Targeting aquaporin 1 reverses hypoxia-induced pulmonary hypertension in mice

Abstract

Background: Exposure to hypoxia (Hx) results in upregulation of aquaporin 1 (AQP1), an integral membrane water channel protein involved in physiological processes. As shown by our previous work, hypoxia-induced expression of AQP1 affects cell migration, proliferation and apoptosis in pulmonary vascular cells and, as such, represents an interesting novel target in the pathogenesis of hypoxia-induced pulmonary hypertension (PH). Aims and objectives: The physiological role of AQP1 in the pathogenesis of PH has not been directly addressed so far.
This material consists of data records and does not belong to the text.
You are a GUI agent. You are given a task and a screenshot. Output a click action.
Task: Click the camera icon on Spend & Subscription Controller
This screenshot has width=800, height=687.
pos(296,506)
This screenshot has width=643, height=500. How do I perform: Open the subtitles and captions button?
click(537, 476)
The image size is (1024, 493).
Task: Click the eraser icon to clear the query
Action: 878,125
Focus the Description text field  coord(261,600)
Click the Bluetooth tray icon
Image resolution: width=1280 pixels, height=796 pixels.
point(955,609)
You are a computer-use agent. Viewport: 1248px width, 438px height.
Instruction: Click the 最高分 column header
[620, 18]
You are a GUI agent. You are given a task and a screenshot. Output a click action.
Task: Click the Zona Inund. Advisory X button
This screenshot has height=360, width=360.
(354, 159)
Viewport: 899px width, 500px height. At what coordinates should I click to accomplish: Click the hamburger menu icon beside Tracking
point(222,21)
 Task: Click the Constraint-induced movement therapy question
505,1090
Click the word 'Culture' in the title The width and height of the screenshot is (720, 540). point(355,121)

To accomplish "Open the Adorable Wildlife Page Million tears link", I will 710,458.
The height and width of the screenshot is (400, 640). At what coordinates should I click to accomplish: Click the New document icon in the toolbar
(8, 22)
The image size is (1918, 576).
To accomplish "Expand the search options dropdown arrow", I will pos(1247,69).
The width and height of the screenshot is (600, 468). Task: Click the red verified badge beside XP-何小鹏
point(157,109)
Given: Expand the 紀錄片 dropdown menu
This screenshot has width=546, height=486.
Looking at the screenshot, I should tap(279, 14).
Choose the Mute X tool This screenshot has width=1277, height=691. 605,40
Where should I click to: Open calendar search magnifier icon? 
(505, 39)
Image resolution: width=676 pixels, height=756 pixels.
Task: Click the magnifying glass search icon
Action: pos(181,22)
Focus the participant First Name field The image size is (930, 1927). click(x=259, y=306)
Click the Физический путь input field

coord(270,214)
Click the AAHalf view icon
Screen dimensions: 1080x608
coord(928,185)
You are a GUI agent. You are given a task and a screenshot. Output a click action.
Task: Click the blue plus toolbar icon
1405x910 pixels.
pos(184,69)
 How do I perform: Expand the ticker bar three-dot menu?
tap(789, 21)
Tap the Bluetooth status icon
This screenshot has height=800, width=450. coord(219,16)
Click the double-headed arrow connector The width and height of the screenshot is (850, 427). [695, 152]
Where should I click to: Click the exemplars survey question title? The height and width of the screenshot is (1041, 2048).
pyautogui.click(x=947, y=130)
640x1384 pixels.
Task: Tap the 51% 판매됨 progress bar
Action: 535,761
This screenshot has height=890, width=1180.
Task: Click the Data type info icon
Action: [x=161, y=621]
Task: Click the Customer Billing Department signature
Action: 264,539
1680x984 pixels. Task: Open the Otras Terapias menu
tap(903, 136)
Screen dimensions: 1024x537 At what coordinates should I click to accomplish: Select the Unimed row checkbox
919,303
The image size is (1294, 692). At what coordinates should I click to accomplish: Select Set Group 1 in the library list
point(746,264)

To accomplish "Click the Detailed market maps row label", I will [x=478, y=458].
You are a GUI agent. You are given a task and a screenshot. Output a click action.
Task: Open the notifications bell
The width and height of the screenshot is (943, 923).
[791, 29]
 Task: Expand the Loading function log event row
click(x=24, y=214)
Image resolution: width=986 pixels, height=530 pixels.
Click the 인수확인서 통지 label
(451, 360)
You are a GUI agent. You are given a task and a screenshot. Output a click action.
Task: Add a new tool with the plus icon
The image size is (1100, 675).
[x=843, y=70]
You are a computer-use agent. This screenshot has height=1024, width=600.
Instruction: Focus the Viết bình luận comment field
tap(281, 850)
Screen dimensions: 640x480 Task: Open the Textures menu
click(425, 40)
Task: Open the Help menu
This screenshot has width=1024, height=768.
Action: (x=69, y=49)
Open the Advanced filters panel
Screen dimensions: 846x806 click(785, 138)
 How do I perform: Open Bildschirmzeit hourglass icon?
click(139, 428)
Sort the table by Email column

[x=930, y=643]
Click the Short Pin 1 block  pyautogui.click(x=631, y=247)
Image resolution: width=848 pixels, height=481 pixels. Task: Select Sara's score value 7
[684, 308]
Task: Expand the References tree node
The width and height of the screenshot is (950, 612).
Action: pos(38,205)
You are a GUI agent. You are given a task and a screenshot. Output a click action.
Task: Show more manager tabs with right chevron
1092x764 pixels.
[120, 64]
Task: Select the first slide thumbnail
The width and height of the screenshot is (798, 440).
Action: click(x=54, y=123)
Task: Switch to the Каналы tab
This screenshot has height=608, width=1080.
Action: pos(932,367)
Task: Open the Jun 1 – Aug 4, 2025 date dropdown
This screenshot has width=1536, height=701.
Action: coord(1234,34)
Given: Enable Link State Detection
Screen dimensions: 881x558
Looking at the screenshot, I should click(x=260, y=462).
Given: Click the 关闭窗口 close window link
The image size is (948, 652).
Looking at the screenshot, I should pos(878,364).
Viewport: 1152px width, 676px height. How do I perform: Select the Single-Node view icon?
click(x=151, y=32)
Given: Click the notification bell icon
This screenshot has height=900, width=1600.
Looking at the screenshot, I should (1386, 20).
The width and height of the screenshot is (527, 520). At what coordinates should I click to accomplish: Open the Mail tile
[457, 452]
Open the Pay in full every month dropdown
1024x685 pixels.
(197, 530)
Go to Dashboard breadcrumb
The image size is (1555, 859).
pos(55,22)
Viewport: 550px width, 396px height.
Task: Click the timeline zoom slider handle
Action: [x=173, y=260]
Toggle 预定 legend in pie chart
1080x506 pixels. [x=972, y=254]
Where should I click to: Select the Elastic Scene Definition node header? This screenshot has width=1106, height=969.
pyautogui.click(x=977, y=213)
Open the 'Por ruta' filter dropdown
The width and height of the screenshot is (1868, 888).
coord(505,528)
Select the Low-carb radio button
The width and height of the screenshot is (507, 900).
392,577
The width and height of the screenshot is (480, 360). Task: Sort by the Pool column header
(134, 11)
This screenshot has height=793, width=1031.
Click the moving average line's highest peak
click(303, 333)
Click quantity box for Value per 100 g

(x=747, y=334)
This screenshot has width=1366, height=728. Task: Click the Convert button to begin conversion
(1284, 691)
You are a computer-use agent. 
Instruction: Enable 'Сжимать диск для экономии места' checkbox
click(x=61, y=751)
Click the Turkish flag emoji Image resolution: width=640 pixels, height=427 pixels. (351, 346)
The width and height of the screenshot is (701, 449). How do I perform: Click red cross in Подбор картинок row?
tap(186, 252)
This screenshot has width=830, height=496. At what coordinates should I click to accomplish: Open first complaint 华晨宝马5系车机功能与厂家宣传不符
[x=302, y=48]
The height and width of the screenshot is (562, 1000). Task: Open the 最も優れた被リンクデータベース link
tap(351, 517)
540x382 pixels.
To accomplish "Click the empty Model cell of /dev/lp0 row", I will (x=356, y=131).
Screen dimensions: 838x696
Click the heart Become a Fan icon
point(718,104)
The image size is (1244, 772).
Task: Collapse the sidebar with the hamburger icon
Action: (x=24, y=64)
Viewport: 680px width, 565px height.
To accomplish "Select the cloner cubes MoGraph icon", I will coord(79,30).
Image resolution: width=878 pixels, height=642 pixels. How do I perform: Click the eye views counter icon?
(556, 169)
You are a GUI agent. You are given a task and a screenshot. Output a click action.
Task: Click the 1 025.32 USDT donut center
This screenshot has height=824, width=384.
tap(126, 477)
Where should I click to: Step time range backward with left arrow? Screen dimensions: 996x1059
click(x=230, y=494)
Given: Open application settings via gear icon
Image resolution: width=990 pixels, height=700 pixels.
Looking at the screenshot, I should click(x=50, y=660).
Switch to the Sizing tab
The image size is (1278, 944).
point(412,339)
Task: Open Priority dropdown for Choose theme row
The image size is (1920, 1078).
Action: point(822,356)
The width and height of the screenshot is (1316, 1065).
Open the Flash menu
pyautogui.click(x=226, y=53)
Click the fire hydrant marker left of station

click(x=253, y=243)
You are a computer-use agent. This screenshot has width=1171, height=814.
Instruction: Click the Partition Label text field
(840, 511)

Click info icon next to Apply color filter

This study was designed to characterize expression and function of AQP1 in the mouse model of hypoxia-induced PH. Methods: The hypoxic mouse model (10% O2 for 5 weeks) was used to induce PH in vivo. To specifically target AQP1, chemically modified oligonucleotides (GapmeR) were intraperitoneally injected in mice with established PH. Hemodynamic assessment was evaluated by right heart catheterization. Expression of AQP1 in lung tissue was quantified by qPCR and Western blotting. Results: Mice exposed to Hx developed PH. In these animals, both mRNA and protein levels of AQP1 were found to be significantly elevated compared to normoxic controls. Treatment with GapmeR targeting AQP1 significantly abated the hypoxia-induced upregulation of AQP1 and, in turn, reversed PH by decreasing right ventricular pressure to the levels of control mice. Conclusion: Our data suggest an important functional role of AQP1 in the pathobiology of hypoxia-induced PH. These results offer novel insights in our pathogenetic understanding of the disease.